## Start
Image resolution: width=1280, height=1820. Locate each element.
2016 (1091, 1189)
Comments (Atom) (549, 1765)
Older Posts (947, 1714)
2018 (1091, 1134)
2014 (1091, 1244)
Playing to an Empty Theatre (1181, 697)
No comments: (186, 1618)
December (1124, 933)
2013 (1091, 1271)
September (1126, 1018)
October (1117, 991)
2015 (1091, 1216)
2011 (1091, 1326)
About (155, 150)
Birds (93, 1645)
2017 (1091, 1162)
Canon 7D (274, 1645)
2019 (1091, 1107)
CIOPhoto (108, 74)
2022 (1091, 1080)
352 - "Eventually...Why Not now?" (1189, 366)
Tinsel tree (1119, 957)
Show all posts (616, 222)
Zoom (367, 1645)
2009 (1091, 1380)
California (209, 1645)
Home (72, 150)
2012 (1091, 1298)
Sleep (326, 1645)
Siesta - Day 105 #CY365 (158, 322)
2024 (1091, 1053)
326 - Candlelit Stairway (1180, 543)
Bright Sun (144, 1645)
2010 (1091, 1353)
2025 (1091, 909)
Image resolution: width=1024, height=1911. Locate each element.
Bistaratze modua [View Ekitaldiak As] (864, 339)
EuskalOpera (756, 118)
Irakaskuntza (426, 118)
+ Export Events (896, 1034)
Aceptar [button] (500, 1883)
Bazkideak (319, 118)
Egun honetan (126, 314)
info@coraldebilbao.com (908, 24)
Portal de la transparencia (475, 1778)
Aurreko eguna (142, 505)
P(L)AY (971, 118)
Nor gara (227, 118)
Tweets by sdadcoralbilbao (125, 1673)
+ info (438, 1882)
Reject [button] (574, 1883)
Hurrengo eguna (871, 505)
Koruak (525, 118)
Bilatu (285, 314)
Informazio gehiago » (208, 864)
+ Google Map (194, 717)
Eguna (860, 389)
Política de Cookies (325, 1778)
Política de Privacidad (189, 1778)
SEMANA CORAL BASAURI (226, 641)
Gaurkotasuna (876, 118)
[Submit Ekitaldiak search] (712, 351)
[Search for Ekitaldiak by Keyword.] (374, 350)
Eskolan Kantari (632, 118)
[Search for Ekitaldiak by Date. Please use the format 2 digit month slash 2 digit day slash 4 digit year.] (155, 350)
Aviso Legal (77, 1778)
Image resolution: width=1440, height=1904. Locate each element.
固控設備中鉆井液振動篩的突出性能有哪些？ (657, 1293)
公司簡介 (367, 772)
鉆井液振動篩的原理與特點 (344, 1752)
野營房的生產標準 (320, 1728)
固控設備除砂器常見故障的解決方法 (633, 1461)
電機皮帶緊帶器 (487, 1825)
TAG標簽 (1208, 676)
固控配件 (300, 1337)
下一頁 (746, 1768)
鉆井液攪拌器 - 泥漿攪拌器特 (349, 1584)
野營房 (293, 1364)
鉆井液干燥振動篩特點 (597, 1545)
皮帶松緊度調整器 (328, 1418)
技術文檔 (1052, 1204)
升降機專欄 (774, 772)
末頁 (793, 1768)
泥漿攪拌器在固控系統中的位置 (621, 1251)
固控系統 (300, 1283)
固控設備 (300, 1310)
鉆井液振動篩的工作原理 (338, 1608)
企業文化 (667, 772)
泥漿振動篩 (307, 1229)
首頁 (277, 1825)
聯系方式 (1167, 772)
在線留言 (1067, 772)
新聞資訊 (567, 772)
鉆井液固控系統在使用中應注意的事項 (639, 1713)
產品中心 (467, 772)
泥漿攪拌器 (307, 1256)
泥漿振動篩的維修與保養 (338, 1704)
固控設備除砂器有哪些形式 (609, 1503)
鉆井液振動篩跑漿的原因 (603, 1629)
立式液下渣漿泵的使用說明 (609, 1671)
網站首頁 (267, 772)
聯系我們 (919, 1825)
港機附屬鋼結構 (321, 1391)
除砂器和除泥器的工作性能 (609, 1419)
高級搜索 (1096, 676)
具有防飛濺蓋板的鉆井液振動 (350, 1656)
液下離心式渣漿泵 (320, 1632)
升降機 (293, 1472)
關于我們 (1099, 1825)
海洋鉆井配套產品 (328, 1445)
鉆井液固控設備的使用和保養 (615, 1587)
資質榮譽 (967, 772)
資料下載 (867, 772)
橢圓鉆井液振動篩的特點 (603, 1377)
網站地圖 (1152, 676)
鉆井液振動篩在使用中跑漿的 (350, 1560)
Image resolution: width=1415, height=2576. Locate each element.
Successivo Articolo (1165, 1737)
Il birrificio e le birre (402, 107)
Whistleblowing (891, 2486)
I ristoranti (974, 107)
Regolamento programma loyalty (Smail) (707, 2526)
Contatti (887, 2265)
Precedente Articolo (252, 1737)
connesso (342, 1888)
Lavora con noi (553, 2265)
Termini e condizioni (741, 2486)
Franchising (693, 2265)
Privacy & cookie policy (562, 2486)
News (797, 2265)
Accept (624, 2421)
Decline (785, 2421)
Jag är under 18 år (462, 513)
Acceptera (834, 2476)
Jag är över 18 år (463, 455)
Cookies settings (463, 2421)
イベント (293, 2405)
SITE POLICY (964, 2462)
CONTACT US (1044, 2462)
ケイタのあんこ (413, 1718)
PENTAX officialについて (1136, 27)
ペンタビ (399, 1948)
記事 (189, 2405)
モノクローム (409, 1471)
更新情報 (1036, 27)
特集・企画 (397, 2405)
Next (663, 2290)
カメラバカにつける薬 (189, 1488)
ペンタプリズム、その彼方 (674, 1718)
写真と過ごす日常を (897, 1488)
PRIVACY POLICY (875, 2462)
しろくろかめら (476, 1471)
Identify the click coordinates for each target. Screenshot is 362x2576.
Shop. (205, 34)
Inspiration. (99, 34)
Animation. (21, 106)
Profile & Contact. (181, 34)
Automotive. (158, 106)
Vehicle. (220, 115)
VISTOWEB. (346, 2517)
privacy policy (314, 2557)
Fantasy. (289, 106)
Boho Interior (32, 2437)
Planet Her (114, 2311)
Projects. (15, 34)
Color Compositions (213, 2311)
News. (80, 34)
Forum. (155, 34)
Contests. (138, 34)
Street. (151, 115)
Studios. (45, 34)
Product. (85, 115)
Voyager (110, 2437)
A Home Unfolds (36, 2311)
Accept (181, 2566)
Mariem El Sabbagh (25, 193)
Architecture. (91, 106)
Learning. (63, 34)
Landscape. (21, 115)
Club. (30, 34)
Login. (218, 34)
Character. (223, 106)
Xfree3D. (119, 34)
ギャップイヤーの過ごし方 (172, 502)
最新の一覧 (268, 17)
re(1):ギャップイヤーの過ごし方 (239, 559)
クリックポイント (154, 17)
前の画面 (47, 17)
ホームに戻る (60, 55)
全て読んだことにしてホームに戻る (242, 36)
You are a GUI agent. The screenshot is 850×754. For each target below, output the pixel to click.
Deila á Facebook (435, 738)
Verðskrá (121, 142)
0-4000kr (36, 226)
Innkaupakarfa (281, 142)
## End
Copy every one of the records above, line for line, without changing anything.

Image resolution: width=1280, height=1820. Locate each element.
2016 (1091, 1189)
Comments (Atom) (549, 1765)
Older Posts (947, 1714)
2018 (1091, 1134)
2014 (1091, 1244)
Playing to an Empty Theatre (1181, 697)
No comments: (186, 1618)
December (1124, 933)
2013 (1091, 1271)
September (1126, 1018)
October (1117, 991)
2015 (1091, 1216)
2011 (1091, 1326)
About (155, 150)
Birds (93, 1645)
2017 (1091, 1162)
Canon 7D (274, 1645)
2019 (1091, 1107)
CIOPhoto (108, 74)
2022 (1091, 1080)
352 - "Eventually...Why Not now?" (1189, 366)
Tinsel tree (1119, 957)
Show all posts (616, 222)
Zoom (367, 1645)
2009 (1091, 1380)
California (209, 1645)
Home (72, 150)
2012 (1091, 1298)
Sleep (326, 1645)
Siesta - Day 105 #CY365 (158, 322)
2024 (1091, 1053)
326 - Candlelit Stairway (1180, 543)
Bright Sun (144, 1645)
2010 (1091, 1353)
2025 (1091, 909)
Image resolution: width=1024, height=1911. Locate each element.
Bistaratze modua [View Ekitaldiak As] (864, 339)
EuskalOpera (756, 118)
Irakaskuntza (426, 118)
+ Export Events (896, 1034)
Aceptar [button] (500, 1883)
Bazkideak (319, 118)
Egun honetan (126, 314)
info@coraldebilbao.com (908, 24)
Portal de la transparencia (475, 1778)
Aurreko eguna (142, 505)
P(L)AY (971, 118)
Nor gara (227, 118)
Tweets by sdadcoralbilbao (125, 1673)
+ info (438, 1882)
Reject [button] (574, 1883)
Hurrengo eguna (871, 505)
Koruak (525, 118)
Bilatu (285, 314)
Informazio gehiago » (208, 864)
+ Google Map (194, 717)
Eguna (860, 389)
Política de Cookies (325, 1778)
Política de Privacidad (189, 1778)
SEMANA CORAL BASAURI (226, 641)
Gaurkotasuna (876, 118)
[Submit Ekitaldiak search] (712, 351)
[Search for Ekitaldiak by Keyword.] (374, 350)
Eskolan Kantari (632, 118)
[Search for Ekitaldiak by Date. Please use the format 2 digit month slash 2 digit day slash 4 digit year.] (155, 350)
Aviso Legal (77, 1778)
Image resolution: width=1440, height=1904. Locate each element.
固控設備中鉆井液振動篩的突出性能有哪些？ (657, 1293)
公司簡介 (367, 772)
鉆井液振動篩的原理與特點 (344, 1752)
野營房的生產標準 (320, 1728)
固控設備除砂器常見故障的解決方法 (633, 1461)
電機皮帶緊帶器 (487, 1825)
TAG標簽 (1208, 676)
固控配件 (300, 1337)
下一頁 (746, 1768)
鉆井液攪拌器 - 泥漿攪拌器特 (349, 1584)
野營房 (293, 1364)
鉆井液干燥振動篩特點 (597, 1545)
皮帶松緊度調整器 (328, 1418)
技術文檔 (1052, 1204)
升降機專欄 (774, 772)
末頁 (793, 1768)
泥漿攪拌器在固控系統中的位置 (621, 1251)
固控系統 (300, 1283)
固控設備 (300, 1310)
鉆井液振動篩的工作原理 (338, 1608)
企業文化 (667, 772)
泥漿振動篩 (307, 1229)
首頁 (277, 1825)
聯系方式 (1167, 772)
在線留言 (1067, 772)
新聞資訊 (567, 772)
鉆井液固控系統在使用中應注意的事項 (639, 1713)
產品中心 (467, 772)
泥漿攪拌器 (307, 1256)
泥漿振動篩的維修與保養 (338, 1704)
固控設備除砂器有哪些形式 (609, 1503)
鉆井液振動篩跑漿的原因 (603, 1629)
立式液下渣漿泵的使用說明 (609, 1671)
網站首頁 (267, 772)
聯系我們 (919, 1825)
港機附屬鋼結構 (321, 1391)
除砂器和除泥器的工作性能 (609, 1419)
高級搜索 (1096, 676)
具有防飛濺蓋板的鉆井液振動 (350, 1656)
液下離心式渣漿泵 (320, 1632)
升降機 (293, 1472)
關于我們 (1099, 1825)
海洋鉆井配套產品 (328, 1445)
鉆井液固控設備的使用和保養 (615, 1587)
資質榮譽 (967, 772)
資料下載 (867, 772)
橢圓鉆井液振動篩的特點 (603, 1377)
網站地圖 (1152, 676)
鉆井液振動篩在使用中跑漿的 (350, 1560)
Image resolution: width=1415, height=2576. Locate each element.
Successivo Articolo (1165, 1737)
Il birrificio e le birre (402, 107)
Whistleblowing (891, 2486)
I ristoranti (974, 107)
Regolamento programma loyalty (Smail) (707, 2526)
Contatti (887, 2265)
Precedente Articolo (252, 1737)
connesso (342, 1888)
Lavora con noi (553, 2265)
Termini e condizioni (741, 2486)
Franchising (693, 2265)
Privacy & cookie policy (562, 2486)
News (797, 2265)
Accept (624, 2421)
Decline (785, 2421)
Jag är under 18 år (462, 513)
Acceptera (834, 2476)
Jag är över 18 år (463, 455)
Cookies settings (463, 2421)
イベント (293, 2405)
SITE POLICY (964, 2462)
CONTACT US (1044, 2462)
ケイタのあんこ (413, 1718)
PENTAX officialについて (1136, 27)
ペンタビ (399, 1948)
記事 (189, 2405)
モノクローム (409, 1471)
更新情報 (1036, 27)
特集・企画 (397, 2405)
Next (663, 2290)
カメラバカにつける薬 (189, 1488)
ペンタプリズム、その彼方 (674, 1718)
写真と過ごす日常を (897, 1488)
PRIVACY POLICY (875, 2462)
しろくろかめら (476, 1471)
Identify the click coordinates for each target. Screenshot is 362x2576.
Shop. (205, 34)
Inspiration. (99, 34)
Animation. (21, 106)
Profile & Contact. (181, 34)
Automotive. (158, 106)
Vehicle. (220, 115)
VISTOWEB. (346, 2517)
privacy policy (314, 2557)
Fantasy. (289, 106)
Boho Interior (32, 2437)
Planet Her (114, 2311)
Projects. (15, 34)
Color Compositions (213, 2311)
News. (80, 34)
Forum. (155, 34)
Contests. (138, 34)
Street. (151, 115)
Studios. (45, 34)
Product. (85, 115)
Voyager (110, 2437)
A Home Unfolds (36, 2311)
Accept (181, 2566)
Mariem El Sabbagh (25, 193)
Architecture. (91, 106)
Learning. (63, 34)
Landscape. (21, 115)
Club. (30, 34)
Login. (218, 34)
Character. (223, 106)
Xfree3D. (119, 34)
ギャップイヤーの過ごし方 (172, 502)
最新の一覧 (268, 17)
re(1):ギャップイヤーの過ごし方 (239, 559)
クリックポイント (154, 17)
前の画面 (47, 17)
ホームに戻る (60, 55)
全て読んだことにしてホームに戻る (242, 36)
You are a GUI agent. The screenshot is 850×754. For each target below, output the pixel to click.
Deila á Facebook (435, 738)
Verðskrá (121, 142)
0-4000kr (36, 226)
Innkaupakarfa (281, 142)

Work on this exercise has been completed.